Giovedì, 21 Ottobre 2021
Il caso / Belgio

La polizia in giro per controllare il cenone di Natale

L'avvertimento del ministro dell'Interno belga Annelies Velinden. Gli agenti potranno bussare alle porte delle abitazioni per evitare che si verifichino assembramenti

La polizia girerà per le case per evitare assembramenti durante il cenone di Natale. Chissà se è una minaccia o un avvertimento ma ciò che è certo è che in Belgio è stato preso sul serio il rischio di assembramenti in occasione delle festività natalizie. Ad annunciare l'utilizzo delle forze dell'ordine è stato il ministro dell'Interno, Annelies Velinden. In un'intervista la responsabile della sicurezza pubblica ha avvertito i suoi concittadini che non verranno tollerate alcun tipo di infrazione.

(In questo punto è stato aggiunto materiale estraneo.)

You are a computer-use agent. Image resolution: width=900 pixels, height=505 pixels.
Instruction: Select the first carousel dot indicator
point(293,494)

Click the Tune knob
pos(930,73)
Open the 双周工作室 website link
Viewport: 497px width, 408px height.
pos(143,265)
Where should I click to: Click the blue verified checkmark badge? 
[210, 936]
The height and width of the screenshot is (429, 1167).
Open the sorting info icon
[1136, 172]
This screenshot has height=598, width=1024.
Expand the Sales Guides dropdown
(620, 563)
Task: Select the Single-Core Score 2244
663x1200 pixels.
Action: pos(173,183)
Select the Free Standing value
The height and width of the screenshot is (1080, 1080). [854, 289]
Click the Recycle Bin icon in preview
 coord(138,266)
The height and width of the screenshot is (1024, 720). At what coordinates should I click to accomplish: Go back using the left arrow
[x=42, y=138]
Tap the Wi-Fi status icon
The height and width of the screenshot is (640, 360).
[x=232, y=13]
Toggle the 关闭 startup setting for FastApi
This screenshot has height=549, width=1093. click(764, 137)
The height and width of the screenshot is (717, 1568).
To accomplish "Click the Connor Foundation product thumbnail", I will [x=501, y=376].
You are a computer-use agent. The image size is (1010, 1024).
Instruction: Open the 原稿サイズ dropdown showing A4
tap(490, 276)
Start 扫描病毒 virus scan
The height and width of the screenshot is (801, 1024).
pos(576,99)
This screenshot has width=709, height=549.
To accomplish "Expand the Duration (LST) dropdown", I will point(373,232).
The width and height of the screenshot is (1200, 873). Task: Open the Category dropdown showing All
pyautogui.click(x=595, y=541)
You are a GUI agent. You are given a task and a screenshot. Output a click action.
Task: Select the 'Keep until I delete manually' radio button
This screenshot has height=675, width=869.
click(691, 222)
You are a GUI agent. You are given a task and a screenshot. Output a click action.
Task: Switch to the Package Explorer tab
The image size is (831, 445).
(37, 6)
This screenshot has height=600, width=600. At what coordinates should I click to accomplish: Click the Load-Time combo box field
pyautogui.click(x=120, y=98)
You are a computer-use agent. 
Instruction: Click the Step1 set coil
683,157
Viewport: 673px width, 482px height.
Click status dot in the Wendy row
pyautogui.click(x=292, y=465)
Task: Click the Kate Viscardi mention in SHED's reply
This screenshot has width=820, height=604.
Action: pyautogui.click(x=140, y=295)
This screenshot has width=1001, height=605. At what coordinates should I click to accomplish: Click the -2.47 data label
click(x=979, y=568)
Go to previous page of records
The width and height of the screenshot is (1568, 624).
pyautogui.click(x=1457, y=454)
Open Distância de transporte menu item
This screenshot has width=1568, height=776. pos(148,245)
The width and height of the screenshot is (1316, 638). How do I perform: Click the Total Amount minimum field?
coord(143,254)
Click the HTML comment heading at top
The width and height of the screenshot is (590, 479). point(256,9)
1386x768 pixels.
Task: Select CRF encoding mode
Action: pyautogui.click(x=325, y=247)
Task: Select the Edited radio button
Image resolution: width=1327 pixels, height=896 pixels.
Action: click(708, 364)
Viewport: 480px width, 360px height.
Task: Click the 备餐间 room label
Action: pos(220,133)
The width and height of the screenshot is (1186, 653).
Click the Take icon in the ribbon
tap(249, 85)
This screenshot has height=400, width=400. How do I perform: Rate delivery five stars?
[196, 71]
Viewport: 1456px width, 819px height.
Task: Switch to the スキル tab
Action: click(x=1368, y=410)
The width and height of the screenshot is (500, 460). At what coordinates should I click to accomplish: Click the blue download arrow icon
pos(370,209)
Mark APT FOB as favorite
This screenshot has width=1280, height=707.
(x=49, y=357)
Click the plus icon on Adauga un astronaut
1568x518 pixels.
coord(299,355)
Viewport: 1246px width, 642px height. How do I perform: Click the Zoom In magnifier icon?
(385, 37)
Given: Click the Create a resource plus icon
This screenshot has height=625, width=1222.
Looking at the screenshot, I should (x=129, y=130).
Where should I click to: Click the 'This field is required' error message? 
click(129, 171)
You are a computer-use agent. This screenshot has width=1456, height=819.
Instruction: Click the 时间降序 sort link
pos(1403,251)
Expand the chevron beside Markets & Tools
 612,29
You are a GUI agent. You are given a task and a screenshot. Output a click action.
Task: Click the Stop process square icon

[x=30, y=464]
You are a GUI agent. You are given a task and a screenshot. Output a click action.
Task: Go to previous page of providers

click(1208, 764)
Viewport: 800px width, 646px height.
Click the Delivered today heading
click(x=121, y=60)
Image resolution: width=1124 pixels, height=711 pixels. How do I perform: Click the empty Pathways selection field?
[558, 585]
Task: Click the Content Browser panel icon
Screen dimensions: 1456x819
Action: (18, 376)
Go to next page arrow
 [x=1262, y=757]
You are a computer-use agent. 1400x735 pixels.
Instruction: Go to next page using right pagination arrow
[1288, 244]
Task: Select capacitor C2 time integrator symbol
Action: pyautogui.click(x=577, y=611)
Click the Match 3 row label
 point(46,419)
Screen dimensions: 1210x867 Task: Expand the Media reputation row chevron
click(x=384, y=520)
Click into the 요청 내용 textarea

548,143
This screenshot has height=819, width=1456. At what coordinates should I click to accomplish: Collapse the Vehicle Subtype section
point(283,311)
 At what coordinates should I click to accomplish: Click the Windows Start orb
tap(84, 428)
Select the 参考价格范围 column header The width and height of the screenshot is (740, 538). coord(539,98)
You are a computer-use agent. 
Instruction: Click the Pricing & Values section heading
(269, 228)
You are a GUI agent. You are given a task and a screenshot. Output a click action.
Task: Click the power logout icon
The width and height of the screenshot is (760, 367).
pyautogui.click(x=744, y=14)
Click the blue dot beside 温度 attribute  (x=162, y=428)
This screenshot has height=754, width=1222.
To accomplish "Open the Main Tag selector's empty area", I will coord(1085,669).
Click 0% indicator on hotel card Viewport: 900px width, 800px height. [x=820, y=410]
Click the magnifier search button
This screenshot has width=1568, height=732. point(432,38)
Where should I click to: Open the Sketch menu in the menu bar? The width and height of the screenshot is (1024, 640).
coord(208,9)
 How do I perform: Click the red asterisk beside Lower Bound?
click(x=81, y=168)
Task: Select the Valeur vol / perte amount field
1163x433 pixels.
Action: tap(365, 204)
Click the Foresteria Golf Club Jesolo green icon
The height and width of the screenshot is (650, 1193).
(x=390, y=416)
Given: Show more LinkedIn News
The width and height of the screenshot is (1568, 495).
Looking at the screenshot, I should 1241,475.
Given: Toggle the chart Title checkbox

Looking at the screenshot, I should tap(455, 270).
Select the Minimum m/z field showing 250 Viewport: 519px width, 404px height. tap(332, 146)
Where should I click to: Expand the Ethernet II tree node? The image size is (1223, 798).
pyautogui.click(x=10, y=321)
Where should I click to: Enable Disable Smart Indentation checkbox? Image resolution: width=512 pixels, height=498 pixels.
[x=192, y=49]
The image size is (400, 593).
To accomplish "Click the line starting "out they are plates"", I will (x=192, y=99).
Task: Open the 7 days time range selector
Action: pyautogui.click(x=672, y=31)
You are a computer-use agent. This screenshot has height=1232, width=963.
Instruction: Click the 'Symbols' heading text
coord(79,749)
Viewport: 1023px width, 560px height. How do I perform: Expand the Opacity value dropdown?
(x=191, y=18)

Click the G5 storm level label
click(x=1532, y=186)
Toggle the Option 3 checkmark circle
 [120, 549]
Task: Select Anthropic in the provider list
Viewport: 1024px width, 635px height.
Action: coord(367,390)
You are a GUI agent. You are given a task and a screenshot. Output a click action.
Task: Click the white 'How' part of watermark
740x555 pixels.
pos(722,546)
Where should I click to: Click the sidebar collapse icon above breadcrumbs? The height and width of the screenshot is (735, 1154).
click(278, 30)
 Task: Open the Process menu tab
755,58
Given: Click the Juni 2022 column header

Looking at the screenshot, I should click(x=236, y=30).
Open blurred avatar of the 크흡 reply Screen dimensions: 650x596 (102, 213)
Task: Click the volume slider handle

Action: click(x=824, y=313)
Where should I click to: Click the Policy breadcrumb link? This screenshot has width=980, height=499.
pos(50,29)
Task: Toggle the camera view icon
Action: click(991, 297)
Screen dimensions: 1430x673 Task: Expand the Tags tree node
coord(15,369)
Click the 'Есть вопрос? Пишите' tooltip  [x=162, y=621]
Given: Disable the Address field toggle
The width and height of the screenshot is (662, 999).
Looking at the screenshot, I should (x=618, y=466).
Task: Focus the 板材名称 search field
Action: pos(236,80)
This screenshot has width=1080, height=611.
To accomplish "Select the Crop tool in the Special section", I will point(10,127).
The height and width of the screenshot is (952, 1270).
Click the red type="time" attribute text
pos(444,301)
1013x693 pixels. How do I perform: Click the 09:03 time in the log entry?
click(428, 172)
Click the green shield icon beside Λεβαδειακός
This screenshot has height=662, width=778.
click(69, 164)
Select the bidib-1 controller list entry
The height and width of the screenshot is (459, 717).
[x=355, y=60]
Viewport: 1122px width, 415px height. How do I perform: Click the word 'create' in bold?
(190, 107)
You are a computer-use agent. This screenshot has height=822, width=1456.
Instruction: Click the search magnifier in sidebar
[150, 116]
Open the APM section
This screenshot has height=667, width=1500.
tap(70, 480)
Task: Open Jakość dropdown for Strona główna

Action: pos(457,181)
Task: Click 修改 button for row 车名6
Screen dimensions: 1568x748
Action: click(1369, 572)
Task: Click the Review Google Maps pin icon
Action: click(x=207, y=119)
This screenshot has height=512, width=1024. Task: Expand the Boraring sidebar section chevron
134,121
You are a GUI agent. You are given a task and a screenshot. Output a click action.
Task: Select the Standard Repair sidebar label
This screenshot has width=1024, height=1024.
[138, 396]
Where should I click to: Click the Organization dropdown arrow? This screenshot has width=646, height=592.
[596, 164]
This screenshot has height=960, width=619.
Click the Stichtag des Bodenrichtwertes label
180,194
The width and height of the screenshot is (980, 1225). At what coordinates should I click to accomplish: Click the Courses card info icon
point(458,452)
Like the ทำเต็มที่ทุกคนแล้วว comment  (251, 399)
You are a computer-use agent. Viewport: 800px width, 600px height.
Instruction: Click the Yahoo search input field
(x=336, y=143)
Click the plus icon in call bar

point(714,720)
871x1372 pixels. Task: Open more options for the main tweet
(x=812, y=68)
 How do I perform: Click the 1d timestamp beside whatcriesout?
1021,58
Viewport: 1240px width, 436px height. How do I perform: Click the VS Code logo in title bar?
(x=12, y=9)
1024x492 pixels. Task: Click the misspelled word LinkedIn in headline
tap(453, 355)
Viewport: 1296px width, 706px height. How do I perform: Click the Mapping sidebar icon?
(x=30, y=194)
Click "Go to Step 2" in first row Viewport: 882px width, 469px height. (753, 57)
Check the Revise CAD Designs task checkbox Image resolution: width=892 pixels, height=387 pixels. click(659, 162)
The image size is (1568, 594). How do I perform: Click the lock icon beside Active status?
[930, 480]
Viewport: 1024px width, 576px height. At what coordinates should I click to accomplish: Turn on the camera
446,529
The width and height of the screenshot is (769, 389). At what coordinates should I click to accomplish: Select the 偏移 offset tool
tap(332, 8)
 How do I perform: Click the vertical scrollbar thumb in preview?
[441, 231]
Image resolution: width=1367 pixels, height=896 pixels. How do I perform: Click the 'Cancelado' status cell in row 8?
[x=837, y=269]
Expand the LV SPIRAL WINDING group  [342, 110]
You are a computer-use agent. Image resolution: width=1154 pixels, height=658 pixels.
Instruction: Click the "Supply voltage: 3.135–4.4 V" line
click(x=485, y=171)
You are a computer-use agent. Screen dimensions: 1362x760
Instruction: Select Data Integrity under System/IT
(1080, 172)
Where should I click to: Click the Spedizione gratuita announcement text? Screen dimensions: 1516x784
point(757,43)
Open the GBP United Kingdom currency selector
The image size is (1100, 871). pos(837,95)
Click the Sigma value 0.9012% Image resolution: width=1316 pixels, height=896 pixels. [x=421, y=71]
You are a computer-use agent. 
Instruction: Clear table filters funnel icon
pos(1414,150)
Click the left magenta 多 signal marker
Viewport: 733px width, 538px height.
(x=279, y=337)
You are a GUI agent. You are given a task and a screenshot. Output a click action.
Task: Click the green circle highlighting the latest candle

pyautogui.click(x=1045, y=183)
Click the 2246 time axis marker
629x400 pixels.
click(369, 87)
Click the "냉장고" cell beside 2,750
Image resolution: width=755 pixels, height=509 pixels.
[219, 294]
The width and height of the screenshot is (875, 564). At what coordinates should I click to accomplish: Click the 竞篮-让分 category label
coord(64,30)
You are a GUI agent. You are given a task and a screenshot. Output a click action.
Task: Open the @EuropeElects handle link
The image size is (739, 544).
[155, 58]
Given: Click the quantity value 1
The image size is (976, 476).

Troppo alto il rischio di assembramenti in occasione delle festività e per questo è arrivata ad annunciare una misura durissima. A dare la notizia è stata EuropaToday.

Le parole del ministro 

“Il Natale è un momento importante per molte persone, me compresa. Mancano ormai poche settimane alle vacanze. Se ci atteniamo tutti alle misure, forse possiamo offrire una prospettiva per consentire un po' più di vicinanza umana per il Natale. Ma dobbiamo prendere molto sul serio i segnali di allarme provenienti dagli ospedali. Dobbiamo trovare un equilibrio. La polizia controllerà il rispetto di queste misure, anche bussando a casa delle persone”. Una misura resa però necessaria dopo un sondaggio dell'Università di Anversa sui programmi dei cittadini belgi per le festività natalizie in tempi di Coronavirus. Secondo l'ateneo, un belga su tre non ha intenzione di limitare le proprie abitudini rispetto ai festeggiamenti. Una percentuale, che se corrispondente alla realtà, sarebbe troppo alta per tenere a bada eventuali focolai. Per questo il ministro ha scelto il pugno duro e ha deciso di annunciarlo pubblicamente. Una sorta di deterrente o un “prevenire è meglio che curare” che ha l'obiettivo di evitare l'insorgere di focolai familiari.

L'inviolabilità del domicilio 

Anche in Belgio, come in Italia, si è posto il problema dell'inviolabilità del domicilio e dell'accesso delle forze dell'ordine. Anche lì non è consentito fare irruzione nelle abitazioni senza un mandato di perquisizione ma la Verlinden sembra aver trovato la scappatoia. A suggerirla è stato il presidente nazionale del sindacato di polizia Slfp secondo cui se c'è il sospetto di un reato all'interno dell'abitazione gli agenti possono intervenire d'ufficio. In questo particolare momento l'assembramento può essere considerato un reato. Inosservanza delle norme sanitarie, lo definisce il poliziotto, che però spiega che la sanzione è di tipo amministrativo, una multa da 250 euro per ogni partecipante alla serata. Chi invece si rifiuta di osservare l'ordine, incorre in una sanzione penale. Di fatto lo stesso tipo di garanzie previste in Italia e sembra veramente difficile che gli agenti possano fare irruzione. Possono più che altro bussare cortesemente alle porte delle abitazioni e la minaccia del ministro sembra essere più un avvertimento che altro.